The COVID-19 pandemic shed some light on these tradeoffs where you have vaccine company executives make big stock sales despite them receiving hundreds of millions of dollars in government assistance. On the other hand, the National Institute of Health’s (NIH) Dr.Barney Graham, whose work on molecular protein manipulation is one of the keys to the Moderna vaccine, gets paid a government salary. Katalin Karikó, whose research was crucial in developing the BioNTech-Pfizer vaccine, doesn’t hold the patent for her discovery; the University of Pennsylvania does. 

Some scientists have accepted the lopsided financial returns. Dependence on the private sector is the only way to scale up fast in a public health crisis. “In a larger sense, the pandemic could be the event that paves the way for better, perhaps cheaper and more plentiful vaccines. It’s a silver lining, but I think we are definitely pushing forward the way everyone is thinking about vaccines,” said Michael Farzan, chair of the department of immunology and microbiology at Scripps Research’s Florida campus. 

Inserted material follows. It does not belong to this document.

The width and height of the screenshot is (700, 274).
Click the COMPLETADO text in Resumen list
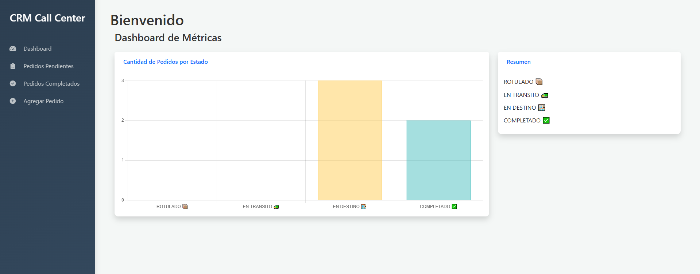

Ellen ‘t Hoen, director of research group Medicines Law and Policy, says that the large amounts of taxpayers’ money used for funding is what attracted these businesses. “These innovations become the private property of these commercial organisations and the control over who gets access to the innovation and access to the knowledge of how to make them stay in the hands of the company,” she says. Governments should demand more when making deals with pharma through fair prices or intellectual property rights that could enable faster production. While pharma does share intellectual property rights in some cases, it is not enough if we need to bridge the gap in equitable vaccine access.

There’s no easy way to develop a vaccine. We cannot place the onus on pharma alone to work for the common good of all. But with concerted global effort and a shift from a “business as usual” attitude we can defeat future pandemics through vaccination. The eradication of smallpox in the 1980s shows what is possible with broad coordination.